I'm still deciding what to do to be honest, she has multiple diastemas with very deep pocketing in the last cheek teeth and will require a general aneasthetic to treat due to her disposition! Likely to be similar to your experience Goldenstar of having 2 or 3 treatments before it starts to improve, plus regular check ups ongoing and short forage instead of hay in winter - a massive cost as there is nowhere I can turn her out on grass in winter (I've looked!) so this would be all day AND all night. She has always been a very difficult girl, and has a number of illnesses plus broken leg, torn tendon and various other complaints related to her being mental and chucking herself around. Uninsured for her teeth, so all of this would be paid for by me for what is in monetary terms a horse which has no value ie not a star competition horse, in fact not even safe to hack. I am worried that she will remember the pain in her mouth or that she will throw me badly if it returns as she has already done this a few times for no apparant reason over the years (previous to teeth problems). Hence why vet thinks it might be a lot of pain for her to go through just to be a field pet at the end of it all, plus she is very stressy and has ulcers and this will probably have a big impact on her in terms of her stress levels. So still thinking about it!
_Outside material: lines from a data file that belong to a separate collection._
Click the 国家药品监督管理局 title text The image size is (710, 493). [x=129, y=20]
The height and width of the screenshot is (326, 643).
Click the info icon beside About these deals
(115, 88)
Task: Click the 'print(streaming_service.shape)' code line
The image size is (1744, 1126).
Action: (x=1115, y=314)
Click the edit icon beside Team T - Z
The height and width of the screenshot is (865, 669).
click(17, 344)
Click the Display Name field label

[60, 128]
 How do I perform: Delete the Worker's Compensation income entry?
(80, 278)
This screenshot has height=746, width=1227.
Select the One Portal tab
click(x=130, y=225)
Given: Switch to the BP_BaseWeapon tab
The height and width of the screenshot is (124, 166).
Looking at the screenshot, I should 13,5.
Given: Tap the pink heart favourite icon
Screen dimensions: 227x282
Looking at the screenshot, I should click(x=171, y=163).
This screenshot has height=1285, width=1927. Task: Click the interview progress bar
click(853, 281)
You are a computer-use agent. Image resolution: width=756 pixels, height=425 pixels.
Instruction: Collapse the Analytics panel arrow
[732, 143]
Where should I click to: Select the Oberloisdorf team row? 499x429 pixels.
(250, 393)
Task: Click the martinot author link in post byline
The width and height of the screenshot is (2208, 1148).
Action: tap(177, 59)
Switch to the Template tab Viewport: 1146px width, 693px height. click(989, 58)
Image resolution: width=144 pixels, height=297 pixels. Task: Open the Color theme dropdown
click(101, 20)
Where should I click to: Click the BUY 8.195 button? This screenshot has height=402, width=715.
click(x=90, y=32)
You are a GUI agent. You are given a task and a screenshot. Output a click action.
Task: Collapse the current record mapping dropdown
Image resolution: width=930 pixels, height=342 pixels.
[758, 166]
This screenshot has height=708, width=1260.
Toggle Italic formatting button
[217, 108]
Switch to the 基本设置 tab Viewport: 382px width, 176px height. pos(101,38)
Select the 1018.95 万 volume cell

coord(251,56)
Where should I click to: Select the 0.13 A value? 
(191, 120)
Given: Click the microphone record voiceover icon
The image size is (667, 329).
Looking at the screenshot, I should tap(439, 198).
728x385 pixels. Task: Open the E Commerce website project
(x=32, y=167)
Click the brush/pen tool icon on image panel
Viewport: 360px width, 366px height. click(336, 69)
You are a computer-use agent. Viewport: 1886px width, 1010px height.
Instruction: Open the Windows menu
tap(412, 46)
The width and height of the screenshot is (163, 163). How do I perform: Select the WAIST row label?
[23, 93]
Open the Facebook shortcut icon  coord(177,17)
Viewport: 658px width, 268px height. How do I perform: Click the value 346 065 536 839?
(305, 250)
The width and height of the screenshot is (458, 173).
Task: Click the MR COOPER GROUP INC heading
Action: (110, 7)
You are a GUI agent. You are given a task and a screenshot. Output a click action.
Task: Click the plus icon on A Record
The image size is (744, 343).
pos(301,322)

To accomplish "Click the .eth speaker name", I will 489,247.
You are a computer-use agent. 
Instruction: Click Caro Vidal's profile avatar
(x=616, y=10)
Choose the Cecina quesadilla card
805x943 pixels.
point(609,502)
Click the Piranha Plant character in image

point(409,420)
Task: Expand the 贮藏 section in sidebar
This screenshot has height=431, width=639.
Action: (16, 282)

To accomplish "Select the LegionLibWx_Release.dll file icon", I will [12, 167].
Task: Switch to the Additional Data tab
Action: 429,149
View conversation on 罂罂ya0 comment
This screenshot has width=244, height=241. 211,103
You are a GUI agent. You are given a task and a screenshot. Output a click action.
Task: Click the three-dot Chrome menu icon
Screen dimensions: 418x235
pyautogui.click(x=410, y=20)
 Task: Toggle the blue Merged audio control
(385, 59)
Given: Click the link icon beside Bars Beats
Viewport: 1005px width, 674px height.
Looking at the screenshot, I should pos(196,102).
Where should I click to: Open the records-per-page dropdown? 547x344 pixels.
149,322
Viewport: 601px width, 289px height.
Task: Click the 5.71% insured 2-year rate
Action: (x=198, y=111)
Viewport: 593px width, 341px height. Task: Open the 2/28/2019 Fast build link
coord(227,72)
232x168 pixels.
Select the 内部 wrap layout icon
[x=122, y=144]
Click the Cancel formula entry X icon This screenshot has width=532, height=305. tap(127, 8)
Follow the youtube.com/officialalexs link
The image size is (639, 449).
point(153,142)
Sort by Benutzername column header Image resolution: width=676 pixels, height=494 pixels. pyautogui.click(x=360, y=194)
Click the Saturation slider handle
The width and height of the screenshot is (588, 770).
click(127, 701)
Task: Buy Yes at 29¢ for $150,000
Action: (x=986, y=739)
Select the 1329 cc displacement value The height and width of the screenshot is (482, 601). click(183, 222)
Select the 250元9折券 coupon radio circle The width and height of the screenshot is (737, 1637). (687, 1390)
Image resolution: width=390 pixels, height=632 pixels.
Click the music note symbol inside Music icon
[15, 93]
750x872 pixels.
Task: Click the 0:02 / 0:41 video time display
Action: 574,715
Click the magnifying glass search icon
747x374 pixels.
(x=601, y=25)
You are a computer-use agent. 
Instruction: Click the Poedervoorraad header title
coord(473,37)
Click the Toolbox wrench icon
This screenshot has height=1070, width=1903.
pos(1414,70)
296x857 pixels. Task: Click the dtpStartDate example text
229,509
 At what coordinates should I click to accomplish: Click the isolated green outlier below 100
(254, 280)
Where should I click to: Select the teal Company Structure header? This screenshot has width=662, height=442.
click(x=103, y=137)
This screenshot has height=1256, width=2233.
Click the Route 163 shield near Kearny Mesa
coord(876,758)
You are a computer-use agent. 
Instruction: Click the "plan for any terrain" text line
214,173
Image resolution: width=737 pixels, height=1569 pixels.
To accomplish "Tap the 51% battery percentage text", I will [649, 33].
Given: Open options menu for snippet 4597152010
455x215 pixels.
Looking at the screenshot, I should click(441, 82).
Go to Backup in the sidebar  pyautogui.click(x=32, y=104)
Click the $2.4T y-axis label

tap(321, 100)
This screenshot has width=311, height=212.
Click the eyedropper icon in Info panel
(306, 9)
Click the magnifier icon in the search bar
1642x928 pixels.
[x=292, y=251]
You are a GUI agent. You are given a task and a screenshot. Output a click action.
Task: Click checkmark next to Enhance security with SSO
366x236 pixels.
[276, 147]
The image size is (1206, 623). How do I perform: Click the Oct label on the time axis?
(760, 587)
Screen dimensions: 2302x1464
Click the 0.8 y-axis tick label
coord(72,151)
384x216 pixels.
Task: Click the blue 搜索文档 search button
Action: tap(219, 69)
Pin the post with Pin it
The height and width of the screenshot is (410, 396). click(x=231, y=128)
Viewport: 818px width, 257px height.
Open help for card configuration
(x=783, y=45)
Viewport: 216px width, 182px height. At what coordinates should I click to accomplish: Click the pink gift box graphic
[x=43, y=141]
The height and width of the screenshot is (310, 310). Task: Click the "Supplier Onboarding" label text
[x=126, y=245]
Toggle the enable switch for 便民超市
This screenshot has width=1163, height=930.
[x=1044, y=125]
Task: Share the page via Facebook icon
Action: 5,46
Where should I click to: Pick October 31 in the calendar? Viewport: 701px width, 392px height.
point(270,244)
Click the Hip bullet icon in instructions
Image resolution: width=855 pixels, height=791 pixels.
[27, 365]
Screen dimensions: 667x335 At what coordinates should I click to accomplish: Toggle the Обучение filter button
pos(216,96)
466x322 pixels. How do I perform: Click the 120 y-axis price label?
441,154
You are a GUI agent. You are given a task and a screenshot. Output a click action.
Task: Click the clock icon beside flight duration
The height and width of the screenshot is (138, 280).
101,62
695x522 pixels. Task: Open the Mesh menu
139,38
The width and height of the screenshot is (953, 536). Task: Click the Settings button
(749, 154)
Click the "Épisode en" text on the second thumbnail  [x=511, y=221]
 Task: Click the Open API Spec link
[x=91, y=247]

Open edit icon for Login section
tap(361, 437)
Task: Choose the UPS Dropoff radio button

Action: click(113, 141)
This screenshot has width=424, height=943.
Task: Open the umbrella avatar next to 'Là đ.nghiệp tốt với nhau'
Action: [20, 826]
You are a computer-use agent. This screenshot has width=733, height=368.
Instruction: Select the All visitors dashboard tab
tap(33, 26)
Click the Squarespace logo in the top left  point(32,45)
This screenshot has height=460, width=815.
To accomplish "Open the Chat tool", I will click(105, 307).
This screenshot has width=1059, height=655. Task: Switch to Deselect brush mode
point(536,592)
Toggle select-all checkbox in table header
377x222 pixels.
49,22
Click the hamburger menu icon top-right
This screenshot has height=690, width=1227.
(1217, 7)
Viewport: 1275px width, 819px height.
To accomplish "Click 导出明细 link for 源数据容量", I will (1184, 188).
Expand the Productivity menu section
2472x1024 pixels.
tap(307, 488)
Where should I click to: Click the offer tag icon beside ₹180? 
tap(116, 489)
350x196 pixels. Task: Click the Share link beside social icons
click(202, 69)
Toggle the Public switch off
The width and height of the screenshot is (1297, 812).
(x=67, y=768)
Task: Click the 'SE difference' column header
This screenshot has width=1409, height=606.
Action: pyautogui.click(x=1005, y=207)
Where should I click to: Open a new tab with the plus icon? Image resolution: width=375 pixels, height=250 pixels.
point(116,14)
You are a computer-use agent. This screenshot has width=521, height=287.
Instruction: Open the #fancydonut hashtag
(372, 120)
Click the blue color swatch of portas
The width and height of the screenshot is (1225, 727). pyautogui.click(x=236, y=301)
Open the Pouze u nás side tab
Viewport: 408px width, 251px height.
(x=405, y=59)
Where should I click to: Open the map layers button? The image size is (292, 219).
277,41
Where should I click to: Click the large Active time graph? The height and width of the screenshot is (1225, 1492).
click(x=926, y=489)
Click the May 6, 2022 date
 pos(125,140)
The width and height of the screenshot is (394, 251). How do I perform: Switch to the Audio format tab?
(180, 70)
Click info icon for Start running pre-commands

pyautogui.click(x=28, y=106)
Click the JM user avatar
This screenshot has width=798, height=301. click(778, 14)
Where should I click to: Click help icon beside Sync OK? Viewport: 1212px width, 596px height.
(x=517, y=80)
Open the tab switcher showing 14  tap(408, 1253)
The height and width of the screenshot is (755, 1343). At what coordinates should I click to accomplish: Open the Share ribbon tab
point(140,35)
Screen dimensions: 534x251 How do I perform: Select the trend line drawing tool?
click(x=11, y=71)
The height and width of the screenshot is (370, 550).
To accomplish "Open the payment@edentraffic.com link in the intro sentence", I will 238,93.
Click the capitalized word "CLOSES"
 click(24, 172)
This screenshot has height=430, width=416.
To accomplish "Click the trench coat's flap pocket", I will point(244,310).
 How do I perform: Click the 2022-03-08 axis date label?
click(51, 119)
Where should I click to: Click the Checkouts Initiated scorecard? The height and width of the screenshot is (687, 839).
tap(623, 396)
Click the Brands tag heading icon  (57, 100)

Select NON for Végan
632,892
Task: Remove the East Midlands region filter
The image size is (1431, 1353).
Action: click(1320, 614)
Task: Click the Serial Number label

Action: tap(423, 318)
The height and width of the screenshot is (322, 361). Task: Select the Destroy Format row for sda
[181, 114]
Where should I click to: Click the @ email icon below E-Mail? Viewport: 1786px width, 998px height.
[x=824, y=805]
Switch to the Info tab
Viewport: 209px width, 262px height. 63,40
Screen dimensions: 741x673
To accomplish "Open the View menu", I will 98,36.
Thanks for all the replies though, they do give me some hope that there would be life after diastemas


----------



## Goldenstar (26 April 2012)

Good luck and my best wishes to you whatever you decide she sounds like my grey mare who had a stream of unrelated serious and expensive injuries and illnesses from the moment I bought her finally she got laminitis while turned out while was I  in hospital after a terrible fall ( everyone was under a great deal of stress) and although my groom caught it quickly when she came out of the stable after six weeks box rest she was lame behind it was bone spavins I called it a day and PTS she was a talented mare super flat work horse but not good  to handle my groom said she was the love child of my little pony and roboraptor I did not want to breed from her.
It was hard but I did not regret it.


----------



## lachlanandmarcus (27 April 2012)

kitface said:



			Hi

I'm still deciding what to do to be honest, she has multiple diastemas with very deep pocketing in the last cheek teeth and will require a general aneasthetic to treat due to her disposition! Likely to be similar to your experience Goldenstar of having 2 or 3 treatments before it starts to improve, plus regular check ups ongoing and short forage instead of hay in winter - a massive cost as there is nowhere I can turn her out on grass in winter (I've looked!) so this would be all day AND all night. She has always been a very difficult girl, and has a number of illnesses plus broken leg, torn tendon and various other complaints related to her being mental and chucking herself around. Uninsured for her teeth, so all of this would be paid for by me for what is in monetary terms a horse which has no value ie not a star competition horse, in fact not even safe to hack. I am worried that she will remember the pain in her mouth or that she will throw me badly if it returns as she has already done this a few times for no apparant reason over the years (previous to teeth problems). Hence why vet thinks it might be a lot of pain for her to go through just to be a field pet at the end of it all, plus she is very stressy and has ulcers and this will probably have a big impact on her in terms of her stress levels. So still thinking about it! Thanks for all the replies though, they do give me some hope that there would be life after diastemas
		
Click to expand...

I think in your scenario given the other factors not just teeth involved, whatever decision you reach will be the right one and you shouldnt beat yourself up whichever way you decide to go


----------



## cm2581 (27 April 2012)

I have a mare who has had seven diastema widened. These are all on her lower jaw! For whatever reason, her upper teeth are unaffected. A very major difference between mine and yours is mine is 25. As your mares problems are due to dental conformational problems, it is my understanding (but do check this with your vet) that the procedure would have to be repeated again as the teeth erupt further. My mare is also exceptionally adn very unusually tolerant of dental procedures, to the extent that I have purchased a gag, mirror and irrigation pick and I clean out the gaps myself a few times a week and flush her mouth with mouthwash. I can do this unaided and without restraint!! If she wasn't as tolerant of this, I would have had her PTS a few years ago. She has had a tooth removed since the original diastema widening which has allowed the neighbouring tooth to move and cause another diastema to appear!! I use a pair of angled nose forceps to dislodge any particularly stubborn pieces of forage. 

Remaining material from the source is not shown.